RECORDS SUPPLIED.

————————

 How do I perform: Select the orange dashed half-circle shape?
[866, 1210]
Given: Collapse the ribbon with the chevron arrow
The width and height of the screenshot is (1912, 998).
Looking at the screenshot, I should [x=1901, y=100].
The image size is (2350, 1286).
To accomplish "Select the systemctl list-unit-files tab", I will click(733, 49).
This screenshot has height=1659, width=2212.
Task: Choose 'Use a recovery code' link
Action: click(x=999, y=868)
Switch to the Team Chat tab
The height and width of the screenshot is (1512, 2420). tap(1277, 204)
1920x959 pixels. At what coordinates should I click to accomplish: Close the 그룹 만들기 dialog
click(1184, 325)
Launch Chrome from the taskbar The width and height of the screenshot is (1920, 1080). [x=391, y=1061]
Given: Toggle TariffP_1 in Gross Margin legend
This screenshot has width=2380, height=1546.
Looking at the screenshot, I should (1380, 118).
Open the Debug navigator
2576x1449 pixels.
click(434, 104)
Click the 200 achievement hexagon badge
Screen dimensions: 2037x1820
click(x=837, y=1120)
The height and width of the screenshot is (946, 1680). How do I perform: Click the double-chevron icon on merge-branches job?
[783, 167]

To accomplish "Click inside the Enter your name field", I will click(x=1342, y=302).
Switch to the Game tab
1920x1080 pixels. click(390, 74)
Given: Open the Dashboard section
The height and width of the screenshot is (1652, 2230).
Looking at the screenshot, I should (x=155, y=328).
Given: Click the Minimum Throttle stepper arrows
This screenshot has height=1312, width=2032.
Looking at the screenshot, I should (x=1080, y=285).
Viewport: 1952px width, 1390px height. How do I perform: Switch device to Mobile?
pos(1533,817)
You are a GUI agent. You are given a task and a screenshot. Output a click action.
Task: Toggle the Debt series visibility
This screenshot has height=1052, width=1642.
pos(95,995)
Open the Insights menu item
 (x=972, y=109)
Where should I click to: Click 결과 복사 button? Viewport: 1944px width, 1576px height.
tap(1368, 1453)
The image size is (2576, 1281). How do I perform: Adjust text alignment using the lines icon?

————————

WORK TO BE COMPLETED. Make an exact copy of each line, beginning at the one containing "You are a GUI" and ending with the last line of the data, and of no other line.

FINISHED EXERCISE.
You are a GUI agent. You are given a task and a screenshot. Output a click action.
Task: Toggle the Debt series visibility
This screenshot has height=1052, width=1642.
pos(95,995)
Open the Insights menu item
 (x=972, y=109)
Where should I click to: Click 결과 복사 button? Viewport: 1944px width, 1576px height.
tap(1368, 1453)
The image size is (2576, 1281). How do I perform: Adjust text alignment using the lines icon?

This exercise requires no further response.